The difference between a prelim medicine year and a transitional year are highly institution dependent. I inteviewed for all transitional programs, but the program design is highly variable. Some transitional programs were basically equivalent to first year of internal medicine, others had more flexibility. You also have to decide whether you want any general surgery, OB/GYN, or pediatrics because some transitional programs require these, others dont. I would advise against programs requiring OB...your life will be rather unpleasant being up at night with OB patients. Peds is not so bad.

At the hospital I did my pgy-1 year at, both prelim medicine and transitional programs were available. The difference was that transitional residents did an additional month of emergency medicine and had an additional elective whereas prelim medicine residents did inpatient medicine those months. My rotation schedule included: 4 inpatient medicine rotations, outpatient clinic, 2 emergency medicine rotations, pulmonary/critical care, cardiology, GI medicine, ophthalmology, and radiology.

Also remember to ask about the ICU's.
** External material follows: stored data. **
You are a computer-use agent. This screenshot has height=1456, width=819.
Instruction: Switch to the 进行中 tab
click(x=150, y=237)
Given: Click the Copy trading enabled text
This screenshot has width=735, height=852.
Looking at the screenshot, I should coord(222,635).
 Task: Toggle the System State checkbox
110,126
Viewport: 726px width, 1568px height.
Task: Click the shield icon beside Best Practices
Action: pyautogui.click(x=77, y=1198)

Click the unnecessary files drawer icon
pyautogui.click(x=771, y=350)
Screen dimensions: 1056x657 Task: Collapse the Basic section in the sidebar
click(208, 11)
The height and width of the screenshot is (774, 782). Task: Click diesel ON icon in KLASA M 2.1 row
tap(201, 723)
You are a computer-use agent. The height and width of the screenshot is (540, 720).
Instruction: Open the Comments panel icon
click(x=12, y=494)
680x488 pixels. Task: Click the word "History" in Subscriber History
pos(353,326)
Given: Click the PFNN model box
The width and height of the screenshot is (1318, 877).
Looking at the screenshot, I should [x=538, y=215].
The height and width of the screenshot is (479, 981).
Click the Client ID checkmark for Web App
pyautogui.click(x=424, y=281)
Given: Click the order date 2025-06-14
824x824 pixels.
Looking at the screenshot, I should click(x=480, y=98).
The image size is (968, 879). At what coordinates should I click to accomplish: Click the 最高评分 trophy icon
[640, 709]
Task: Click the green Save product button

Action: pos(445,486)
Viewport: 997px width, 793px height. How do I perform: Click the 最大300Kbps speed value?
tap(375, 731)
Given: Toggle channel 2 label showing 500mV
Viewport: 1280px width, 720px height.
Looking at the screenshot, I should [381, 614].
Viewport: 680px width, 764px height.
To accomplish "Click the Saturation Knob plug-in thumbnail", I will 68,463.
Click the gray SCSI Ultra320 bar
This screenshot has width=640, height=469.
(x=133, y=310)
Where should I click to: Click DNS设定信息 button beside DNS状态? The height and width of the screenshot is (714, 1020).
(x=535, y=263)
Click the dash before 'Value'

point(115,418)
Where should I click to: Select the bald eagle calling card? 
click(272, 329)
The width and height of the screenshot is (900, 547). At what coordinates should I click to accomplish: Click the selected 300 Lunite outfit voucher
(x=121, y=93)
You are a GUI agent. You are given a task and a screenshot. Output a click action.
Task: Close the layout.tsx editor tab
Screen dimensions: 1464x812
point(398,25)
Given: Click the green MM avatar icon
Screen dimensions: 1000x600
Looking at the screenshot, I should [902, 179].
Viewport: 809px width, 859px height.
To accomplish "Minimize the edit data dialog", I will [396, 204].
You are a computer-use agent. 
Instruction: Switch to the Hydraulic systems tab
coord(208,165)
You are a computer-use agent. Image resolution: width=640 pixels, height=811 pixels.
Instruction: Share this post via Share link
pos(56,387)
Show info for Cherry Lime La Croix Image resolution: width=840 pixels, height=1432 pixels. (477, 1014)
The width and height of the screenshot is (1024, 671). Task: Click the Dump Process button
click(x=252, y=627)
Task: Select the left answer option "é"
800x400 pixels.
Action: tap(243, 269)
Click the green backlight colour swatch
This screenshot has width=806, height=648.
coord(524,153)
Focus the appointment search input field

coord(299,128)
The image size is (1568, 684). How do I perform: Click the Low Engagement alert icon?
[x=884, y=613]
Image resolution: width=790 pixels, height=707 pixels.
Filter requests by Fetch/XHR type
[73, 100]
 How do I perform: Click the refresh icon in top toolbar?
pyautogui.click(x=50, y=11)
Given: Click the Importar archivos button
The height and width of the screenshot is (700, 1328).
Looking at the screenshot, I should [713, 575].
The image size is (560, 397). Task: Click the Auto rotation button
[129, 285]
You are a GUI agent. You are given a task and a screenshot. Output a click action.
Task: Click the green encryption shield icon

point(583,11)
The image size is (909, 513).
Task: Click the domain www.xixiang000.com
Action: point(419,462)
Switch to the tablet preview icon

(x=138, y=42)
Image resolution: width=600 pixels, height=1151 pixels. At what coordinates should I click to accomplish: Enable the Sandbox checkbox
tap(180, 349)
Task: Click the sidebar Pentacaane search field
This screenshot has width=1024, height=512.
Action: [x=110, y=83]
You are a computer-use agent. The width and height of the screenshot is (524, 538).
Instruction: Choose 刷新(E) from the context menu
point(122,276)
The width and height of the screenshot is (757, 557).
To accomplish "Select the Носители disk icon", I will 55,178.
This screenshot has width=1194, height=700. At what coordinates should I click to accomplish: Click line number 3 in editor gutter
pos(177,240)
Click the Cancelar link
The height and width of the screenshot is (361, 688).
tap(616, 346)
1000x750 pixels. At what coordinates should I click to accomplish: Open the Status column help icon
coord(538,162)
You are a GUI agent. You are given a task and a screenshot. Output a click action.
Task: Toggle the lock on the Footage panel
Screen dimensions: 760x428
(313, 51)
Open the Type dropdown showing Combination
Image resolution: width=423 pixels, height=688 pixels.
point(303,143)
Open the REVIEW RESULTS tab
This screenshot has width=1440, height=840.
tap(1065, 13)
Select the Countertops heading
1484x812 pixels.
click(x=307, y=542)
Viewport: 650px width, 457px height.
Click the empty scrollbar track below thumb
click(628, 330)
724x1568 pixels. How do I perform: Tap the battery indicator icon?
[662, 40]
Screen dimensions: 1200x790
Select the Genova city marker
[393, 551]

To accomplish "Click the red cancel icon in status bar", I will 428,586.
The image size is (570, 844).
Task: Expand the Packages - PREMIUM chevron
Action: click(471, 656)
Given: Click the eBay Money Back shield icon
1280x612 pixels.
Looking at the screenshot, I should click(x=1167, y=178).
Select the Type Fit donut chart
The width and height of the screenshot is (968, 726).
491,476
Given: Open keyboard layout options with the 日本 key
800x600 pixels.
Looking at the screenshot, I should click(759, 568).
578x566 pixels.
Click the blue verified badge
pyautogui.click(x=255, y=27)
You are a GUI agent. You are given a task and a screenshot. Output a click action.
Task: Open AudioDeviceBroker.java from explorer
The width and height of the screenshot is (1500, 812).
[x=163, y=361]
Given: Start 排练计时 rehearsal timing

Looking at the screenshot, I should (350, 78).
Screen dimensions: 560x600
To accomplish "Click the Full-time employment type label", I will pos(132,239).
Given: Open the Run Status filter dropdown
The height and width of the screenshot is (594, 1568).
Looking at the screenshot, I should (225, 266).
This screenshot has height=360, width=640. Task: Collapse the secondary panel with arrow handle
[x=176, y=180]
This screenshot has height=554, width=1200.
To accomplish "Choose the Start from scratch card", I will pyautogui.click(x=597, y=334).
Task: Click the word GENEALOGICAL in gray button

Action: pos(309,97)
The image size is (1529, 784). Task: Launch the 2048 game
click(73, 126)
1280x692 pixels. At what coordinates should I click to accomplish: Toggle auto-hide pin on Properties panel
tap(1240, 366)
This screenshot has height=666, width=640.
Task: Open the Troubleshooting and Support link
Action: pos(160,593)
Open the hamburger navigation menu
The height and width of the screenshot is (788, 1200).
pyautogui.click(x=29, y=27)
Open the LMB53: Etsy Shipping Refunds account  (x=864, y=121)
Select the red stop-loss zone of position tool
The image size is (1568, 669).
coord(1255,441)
My place had "open" ICUs which meant you could be up all night with critical patients any call night throughout the year. Some programs there are "closed" ICUs with an ICU team and you have an ICU rotation where you staff the ICU as part of the ICU team for specified period of time.

Also, be sure that a wide variety of medicine and surgical subspecialty rotations are available to choose from as well as electives so that you are not limited from pursuing your interests. Good luck!